GARRARD, P.J., and HOFFMAN, J., concur.
NOTES
[1] IC 1971, XX-XX-X-X(1)(a) (now repealed).
[2] On June 21, 1977, a petition alleging the delinquency of Mayfield was filed in the Porter Juvenile Court. The prosecuting attorney filed a petition for waiver from Juvenile Court. On September 23, 1977, a hearing on the petition for waiver was conducted in Porter Juvenile Court and it was ordered that Mayfield should be waived to Porter Superior Court.
[3] The Fourth Amendment protects an individual and his effects from an arbitrary intrusion by the police. It bars the subsequent use of any evidence secured through an illegal search or seizure even though such evidence is relevant and essential to the conviction. Mapp v. Ohio (1961), 367 U.S. 643, 81 S. Ct. 1684, 6 L. Ed. 2d 1081; Lawrence, supra.
[4] The station wagon in which Mayfield was a passenger was stopped on the basis of the descriptions given by the victim of the crime. This information had been dispatched through police channels. In Indiana, the knowledge of the entire police force may be imputed to an arresting or searching officer. State v. Mooney (1979), Ind. App., 398 N.E.2d 698.
[5] Despite Mayfield's contention to the contrary, Officer Green's giving of the Miranda rights is not an admission that this was the type of custodial interrogation envisioned in Miranda v. Arizona (1966), 384 U.S. 436, 86 S. Ct. 1602, 16 L. Ed. 2d 694. The State explains that Officer Green was merely following routine police procedure.

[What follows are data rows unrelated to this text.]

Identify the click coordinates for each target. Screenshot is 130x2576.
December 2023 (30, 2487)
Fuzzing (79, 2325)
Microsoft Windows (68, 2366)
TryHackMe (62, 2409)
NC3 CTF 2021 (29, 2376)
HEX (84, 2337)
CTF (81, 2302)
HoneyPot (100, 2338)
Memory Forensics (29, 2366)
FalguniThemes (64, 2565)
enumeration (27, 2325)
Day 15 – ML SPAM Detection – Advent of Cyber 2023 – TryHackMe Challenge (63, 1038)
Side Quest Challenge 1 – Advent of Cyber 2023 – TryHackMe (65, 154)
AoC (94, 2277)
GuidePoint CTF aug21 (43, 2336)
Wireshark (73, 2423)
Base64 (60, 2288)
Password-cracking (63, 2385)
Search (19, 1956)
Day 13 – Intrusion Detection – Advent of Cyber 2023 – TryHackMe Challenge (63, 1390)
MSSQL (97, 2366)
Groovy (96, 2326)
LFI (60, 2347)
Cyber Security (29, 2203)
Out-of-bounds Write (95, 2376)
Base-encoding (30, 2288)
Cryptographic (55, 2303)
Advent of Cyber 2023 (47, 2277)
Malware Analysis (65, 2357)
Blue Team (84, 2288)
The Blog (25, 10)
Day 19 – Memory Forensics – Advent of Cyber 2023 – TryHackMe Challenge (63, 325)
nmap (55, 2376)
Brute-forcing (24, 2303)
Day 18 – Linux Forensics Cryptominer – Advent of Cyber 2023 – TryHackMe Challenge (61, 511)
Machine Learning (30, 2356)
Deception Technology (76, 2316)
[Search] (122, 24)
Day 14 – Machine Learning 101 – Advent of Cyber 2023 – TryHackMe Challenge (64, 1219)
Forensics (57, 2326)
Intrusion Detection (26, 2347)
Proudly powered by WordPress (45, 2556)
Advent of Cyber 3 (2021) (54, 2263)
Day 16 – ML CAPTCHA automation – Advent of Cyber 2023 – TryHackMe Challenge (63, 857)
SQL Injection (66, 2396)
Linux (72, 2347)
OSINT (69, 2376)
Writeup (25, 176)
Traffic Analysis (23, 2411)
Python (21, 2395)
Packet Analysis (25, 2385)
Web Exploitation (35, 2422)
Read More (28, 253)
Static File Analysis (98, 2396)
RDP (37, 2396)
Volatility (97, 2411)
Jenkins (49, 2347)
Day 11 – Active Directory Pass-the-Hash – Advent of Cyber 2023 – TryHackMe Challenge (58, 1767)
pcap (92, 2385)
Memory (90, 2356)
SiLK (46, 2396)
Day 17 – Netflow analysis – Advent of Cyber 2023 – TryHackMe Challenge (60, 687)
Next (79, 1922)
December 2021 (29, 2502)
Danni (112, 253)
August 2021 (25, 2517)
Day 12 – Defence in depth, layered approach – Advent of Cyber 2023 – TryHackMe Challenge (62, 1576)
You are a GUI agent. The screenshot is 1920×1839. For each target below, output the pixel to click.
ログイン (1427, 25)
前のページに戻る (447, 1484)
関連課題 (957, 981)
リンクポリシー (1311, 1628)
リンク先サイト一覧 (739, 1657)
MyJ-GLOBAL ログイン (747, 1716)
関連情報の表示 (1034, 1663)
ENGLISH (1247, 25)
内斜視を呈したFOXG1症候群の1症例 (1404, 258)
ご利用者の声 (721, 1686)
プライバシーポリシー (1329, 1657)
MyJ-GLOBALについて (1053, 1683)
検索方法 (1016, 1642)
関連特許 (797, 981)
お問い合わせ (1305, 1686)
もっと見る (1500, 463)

[6] The advisement requirements of Miranda, supra, were applied to juveniles in Lewis, supra, with the setting forth of these guidelines. See Lockridge v. State (1975), Ind., 338 N.E.2d 275. Also see IC 1971, 31-6-7-2(a), effective October 1, 1979.
[7] It is unclear whether the court may have considered IC 1971, 35-8-3-1 (now repealed) in sentencing Mayfield, a minor, to a term of not less than one year nor more than ten years.